Nodes 'molecule type cast' and 'Rdkit from molecule' should help.


I use the PostgreSQL cartridge from knime pretty regularly.

I normally use smiles as the input/output format and that seems to work fairly well. I suppose it's theoretically possible to support the rdkit binary format, but it would be more than a small amount of work.

What were you hoping to do with the binary format?



I'm relatively new to this, but we've started doing more QSAR type work, so I need to get up to speed:-) [A big change from analysing spectroscopic data and chemometrics data analysis that I'm familiar with].

I was hoping that we could store RDKit data that included 3D coordinates in postgresql so that we'd only have to calculate once using Corina software that generates sdf files (or Knime data with their plugin). We may well have a large number (100's k -> 10's M) of molecules in the db, so calculating 3D-coords on the fly might not be practical.

BTW, as far as I know, RDKit and CDKit 3D coordinates calculations do not seem that reliable (yet)?

It would be nice to be then able to query the postgres database using 3D & 2D descriptors prior to do more elaborate things in Knime.

----------

WRITTEN TASKS:
#1 From the RDKit thread, reproduce the passage starting at "I normally use" and ending at "the binary format?".
#2 According to the RDKit thread, why did the poster want to store RDKit data with 3D coordinates in PostgreSQL? Answer in one to three sentences.
#3 Decide whether each statement agrees with the RDKit thread. Answer yes or no for each, and quote the words that decide it.
(a) The person using the PostgreSQL cartridge normally works with SMILES as the input/output format.
(b) Supporting the RDKit binary format would take only a small amount of work.
(c) The person starting QSAR work came from a background in spectroscopic data and chemometrics.

EXCERPTED RECORDS:
----------

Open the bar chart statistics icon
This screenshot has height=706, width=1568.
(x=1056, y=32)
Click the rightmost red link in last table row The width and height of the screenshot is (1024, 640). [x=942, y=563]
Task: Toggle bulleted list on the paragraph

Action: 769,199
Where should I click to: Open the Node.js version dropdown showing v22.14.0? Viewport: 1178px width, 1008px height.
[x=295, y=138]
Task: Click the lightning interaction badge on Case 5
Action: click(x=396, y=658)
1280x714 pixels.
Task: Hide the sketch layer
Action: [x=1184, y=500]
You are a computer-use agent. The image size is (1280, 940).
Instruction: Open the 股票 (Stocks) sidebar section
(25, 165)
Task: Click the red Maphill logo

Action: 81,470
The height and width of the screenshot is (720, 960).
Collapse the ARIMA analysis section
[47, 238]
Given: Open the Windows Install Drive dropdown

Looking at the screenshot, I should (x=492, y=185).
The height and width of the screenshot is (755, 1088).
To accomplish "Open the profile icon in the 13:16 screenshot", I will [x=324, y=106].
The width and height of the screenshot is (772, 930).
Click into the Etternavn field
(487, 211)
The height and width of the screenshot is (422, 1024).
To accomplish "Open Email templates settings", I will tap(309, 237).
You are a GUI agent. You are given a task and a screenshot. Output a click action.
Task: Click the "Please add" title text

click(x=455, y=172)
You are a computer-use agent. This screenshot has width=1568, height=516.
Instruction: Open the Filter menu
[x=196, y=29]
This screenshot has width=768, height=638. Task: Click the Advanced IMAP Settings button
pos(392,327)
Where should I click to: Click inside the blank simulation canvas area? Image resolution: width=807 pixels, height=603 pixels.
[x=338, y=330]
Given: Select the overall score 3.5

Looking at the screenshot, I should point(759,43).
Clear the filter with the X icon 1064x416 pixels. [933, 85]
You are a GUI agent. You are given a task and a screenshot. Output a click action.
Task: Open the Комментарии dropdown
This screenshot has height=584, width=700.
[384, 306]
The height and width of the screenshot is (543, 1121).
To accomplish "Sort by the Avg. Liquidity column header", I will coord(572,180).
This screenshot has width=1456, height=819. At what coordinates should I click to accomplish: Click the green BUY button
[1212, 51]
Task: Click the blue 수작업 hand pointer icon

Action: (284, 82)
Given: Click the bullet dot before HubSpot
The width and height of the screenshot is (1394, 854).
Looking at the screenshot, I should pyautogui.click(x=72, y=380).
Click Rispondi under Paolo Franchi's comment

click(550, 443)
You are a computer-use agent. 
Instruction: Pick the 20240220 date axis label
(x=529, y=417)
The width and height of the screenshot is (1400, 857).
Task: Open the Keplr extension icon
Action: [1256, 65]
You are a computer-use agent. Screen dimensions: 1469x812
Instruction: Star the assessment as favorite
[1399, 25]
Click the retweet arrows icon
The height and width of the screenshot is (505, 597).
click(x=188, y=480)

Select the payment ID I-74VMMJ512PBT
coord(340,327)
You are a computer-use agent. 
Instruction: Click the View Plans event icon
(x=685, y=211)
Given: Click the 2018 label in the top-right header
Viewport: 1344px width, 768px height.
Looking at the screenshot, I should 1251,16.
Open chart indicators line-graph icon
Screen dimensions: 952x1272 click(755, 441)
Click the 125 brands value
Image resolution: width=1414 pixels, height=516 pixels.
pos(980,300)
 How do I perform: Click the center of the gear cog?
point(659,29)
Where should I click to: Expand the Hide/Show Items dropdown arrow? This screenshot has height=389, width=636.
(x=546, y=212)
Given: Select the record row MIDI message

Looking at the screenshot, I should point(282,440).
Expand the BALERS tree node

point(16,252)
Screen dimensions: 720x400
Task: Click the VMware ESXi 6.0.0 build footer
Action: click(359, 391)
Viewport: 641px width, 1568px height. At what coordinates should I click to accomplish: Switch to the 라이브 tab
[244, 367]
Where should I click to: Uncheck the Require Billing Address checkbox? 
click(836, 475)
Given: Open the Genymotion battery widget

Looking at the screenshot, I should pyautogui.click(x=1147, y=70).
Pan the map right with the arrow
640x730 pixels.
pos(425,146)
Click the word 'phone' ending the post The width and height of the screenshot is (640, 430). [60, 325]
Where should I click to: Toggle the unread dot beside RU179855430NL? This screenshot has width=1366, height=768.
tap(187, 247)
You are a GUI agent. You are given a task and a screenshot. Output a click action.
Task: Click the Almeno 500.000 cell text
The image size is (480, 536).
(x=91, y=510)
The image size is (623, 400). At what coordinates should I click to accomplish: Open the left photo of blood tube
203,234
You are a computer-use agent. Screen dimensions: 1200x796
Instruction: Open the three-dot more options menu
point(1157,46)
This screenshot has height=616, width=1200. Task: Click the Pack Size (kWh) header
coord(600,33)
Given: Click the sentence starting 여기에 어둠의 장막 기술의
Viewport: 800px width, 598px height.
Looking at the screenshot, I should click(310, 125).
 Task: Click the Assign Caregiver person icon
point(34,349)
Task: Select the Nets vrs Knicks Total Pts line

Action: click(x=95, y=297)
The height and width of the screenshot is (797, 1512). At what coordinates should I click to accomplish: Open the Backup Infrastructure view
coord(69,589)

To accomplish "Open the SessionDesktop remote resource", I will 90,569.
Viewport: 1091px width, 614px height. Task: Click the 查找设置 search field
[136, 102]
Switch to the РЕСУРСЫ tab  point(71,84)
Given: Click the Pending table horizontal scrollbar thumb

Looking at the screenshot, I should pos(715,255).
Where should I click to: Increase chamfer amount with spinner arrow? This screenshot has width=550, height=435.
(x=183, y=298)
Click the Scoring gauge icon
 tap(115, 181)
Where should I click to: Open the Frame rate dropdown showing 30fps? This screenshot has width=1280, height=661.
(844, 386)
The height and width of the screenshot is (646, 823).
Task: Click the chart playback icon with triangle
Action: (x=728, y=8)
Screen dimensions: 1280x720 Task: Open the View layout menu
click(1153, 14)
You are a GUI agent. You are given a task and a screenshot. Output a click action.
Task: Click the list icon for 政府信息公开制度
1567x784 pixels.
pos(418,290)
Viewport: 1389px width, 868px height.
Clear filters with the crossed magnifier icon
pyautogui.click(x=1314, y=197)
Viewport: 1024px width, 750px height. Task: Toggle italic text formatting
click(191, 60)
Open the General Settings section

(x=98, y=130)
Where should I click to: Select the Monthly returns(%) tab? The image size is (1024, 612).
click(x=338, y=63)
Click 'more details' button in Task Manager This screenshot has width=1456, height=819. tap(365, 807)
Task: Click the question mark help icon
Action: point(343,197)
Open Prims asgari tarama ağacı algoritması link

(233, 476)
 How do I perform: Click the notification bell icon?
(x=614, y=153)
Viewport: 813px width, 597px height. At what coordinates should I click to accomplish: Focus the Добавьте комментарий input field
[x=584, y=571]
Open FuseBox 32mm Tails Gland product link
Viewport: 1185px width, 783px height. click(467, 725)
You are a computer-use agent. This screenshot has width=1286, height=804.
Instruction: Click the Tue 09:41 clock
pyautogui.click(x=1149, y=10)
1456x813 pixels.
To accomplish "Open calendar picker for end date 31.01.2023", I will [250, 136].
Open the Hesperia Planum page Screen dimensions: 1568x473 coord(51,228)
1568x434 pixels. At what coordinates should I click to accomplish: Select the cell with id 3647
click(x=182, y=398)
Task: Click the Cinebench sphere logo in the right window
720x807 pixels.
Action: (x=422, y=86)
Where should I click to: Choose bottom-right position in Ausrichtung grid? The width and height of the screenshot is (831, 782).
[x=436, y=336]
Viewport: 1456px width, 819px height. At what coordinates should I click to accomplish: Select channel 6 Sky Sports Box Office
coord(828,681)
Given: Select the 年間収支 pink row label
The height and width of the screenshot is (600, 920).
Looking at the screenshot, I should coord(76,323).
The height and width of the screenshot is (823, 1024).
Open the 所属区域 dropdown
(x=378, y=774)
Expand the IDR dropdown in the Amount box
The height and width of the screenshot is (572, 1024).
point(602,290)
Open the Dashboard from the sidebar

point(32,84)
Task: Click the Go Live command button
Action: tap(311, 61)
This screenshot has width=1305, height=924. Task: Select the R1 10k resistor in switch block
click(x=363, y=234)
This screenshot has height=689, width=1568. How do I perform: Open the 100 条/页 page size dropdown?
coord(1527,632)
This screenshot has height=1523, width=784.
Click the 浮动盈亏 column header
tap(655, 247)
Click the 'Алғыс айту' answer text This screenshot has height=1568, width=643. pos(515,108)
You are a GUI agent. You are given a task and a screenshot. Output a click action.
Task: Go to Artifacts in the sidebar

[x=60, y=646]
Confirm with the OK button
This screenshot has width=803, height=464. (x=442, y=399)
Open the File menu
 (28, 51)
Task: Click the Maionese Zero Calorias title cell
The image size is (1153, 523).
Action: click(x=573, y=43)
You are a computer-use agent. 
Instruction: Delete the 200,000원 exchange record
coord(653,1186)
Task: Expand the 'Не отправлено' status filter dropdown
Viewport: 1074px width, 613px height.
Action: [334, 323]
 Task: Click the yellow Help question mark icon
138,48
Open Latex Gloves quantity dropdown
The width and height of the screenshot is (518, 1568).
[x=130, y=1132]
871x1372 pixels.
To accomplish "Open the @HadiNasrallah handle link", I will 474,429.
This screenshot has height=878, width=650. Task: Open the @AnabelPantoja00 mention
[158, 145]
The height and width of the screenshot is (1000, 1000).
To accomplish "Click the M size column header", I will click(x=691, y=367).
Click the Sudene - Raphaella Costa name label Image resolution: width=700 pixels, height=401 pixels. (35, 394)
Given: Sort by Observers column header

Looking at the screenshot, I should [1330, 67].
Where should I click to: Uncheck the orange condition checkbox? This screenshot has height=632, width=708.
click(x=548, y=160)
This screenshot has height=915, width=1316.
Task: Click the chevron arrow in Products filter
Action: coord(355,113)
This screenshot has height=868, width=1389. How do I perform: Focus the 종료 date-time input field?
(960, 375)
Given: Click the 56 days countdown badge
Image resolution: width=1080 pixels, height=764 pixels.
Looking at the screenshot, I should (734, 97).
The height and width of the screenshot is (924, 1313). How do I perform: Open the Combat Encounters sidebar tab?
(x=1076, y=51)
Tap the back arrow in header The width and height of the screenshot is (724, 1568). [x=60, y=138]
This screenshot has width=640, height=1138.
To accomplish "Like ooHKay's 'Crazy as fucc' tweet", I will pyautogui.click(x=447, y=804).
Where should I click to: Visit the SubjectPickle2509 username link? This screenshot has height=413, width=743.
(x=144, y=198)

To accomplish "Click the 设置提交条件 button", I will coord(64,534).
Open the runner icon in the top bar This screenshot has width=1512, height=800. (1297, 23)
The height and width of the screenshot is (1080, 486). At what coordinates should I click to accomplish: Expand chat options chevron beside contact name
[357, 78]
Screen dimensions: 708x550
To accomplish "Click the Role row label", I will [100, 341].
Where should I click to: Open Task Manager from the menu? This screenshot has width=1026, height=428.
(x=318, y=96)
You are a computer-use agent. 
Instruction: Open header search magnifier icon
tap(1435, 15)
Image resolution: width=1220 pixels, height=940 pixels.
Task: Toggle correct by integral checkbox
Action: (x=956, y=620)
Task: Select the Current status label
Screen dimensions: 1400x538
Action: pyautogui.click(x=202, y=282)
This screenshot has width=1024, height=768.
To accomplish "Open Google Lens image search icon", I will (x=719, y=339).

----------

EXERCISE RESPONSES:
#1
I normally use smiles as the input/output format and that seems to work fairly well. I suppose it's theoretically possible to support the rdkit binary format, but it would be more than a small amount of work.

What were you hoping to do with the binary format?

#2 Storing the data would mean the 3D coordinates only had to be calculated once, using Corina software or KNIME data with their plugin. The database might hold a large number of molecules, from hundreds of thousands to tens of millions, so calculating 3D coordinates on the fly might not be practical.

#3
(a) Yes: "I normally use smiles as the input/output format"
(b) No: "it would be more than a small amount of work"
(c) Yes: "A big change from analysing spectroscopic data and chemometrics data analysis that I'm familiar with"